- _Entries taken from a collection_:
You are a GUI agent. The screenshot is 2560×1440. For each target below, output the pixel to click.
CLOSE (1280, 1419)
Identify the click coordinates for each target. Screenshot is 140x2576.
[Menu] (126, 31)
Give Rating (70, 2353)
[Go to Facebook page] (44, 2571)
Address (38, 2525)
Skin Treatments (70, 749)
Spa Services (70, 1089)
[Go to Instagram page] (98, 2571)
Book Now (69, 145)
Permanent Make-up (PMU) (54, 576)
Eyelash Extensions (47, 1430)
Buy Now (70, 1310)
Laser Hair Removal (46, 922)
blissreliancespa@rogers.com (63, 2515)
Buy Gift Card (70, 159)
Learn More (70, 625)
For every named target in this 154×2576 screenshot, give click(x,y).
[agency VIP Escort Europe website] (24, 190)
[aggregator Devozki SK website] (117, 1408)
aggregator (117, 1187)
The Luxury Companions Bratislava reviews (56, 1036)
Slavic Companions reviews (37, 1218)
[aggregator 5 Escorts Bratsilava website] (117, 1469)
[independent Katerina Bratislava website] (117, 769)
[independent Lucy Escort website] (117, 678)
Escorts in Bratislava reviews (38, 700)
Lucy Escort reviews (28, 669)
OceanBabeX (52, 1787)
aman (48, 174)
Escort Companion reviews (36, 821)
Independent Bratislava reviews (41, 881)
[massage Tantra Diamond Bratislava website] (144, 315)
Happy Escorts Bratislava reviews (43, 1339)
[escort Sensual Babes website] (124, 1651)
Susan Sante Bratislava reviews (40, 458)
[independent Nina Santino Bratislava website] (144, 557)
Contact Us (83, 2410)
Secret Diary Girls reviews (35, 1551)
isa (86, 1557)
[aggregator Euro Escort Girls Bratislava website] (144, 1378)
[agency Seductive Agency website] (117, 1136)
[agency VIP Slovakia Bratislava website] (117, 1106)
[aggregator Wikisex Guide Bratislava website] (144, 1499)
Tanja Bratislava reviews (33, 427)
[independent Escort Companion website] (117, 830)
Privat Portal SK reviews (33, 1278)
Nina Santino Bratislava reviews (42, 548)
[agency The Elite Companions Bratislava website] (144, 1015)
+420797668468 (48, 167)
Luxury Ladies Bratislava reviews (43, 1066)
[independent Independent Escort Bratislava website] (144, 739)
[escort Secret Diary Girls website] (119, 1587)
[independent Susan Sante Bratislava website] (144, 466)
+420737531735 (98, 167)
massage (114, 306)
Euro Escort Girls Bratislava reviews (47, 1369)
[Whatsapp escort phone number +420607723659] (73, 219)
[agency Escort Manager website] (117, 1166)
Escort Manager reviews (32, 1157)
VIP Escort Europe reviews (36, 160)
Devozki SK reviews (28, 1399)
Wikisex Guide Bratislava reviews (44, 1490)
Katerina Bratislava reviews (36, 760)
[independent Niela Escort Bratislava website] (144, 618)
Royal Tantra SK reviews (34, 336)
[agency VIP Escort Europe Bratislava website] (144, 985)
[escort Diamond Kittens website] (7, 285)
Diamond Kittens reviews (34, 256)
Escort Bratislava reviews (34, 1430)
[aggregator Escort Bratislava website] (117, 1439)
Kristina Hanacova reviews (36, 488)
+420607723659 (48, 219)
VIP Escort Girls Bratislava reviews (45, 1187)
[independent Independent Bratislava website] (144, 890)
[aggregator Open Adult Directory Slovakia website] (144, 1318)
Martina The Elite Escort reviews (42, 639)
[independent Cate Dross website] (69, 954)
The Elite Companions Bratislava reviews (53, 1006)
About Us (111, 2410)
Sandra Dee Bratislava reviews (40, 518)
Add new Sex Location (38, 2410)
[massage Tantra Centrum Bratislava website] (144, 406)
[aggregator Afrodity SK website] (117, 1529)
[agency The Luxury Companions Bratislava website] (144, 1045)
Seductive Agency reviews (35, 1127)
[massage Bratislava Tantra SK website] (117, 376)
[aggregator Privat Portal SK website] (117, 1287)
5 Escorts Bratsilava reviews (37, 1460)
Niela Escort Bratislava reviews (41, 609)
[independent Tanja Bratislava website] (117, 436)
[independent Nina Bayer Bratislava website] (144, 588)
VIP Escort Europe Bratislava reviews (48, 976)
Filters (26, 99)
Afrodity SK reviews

- _DESCRIPTION OF THE TASK_: Repeat the records above line by line, from the first line through the line that contains "Buy Now (70, 1310)".

- _OUTPUT OF THE TASK_:
You are a GUI agent. The screenshot is 2560×1440. For each target below, output the pixel to click.
CLOSE (1280, 1419)
Identify the click coordinates for each target. Screenshot is 140x2576.
[Menu] (126, 31)
Give Rating (70, 2353)
[Go to Facebook page] (44, 2571)
Address (38, 2525)
Skin Treatments (70, 749)
Spa Services (70, 1089)
[Go to Instagram page] (98, 2571)
Book Now (69, 145)
Permanent Make-up (PMU) (54, 576)
Eyelash Extensions (47, 1430)
Buy Now (70, 1310)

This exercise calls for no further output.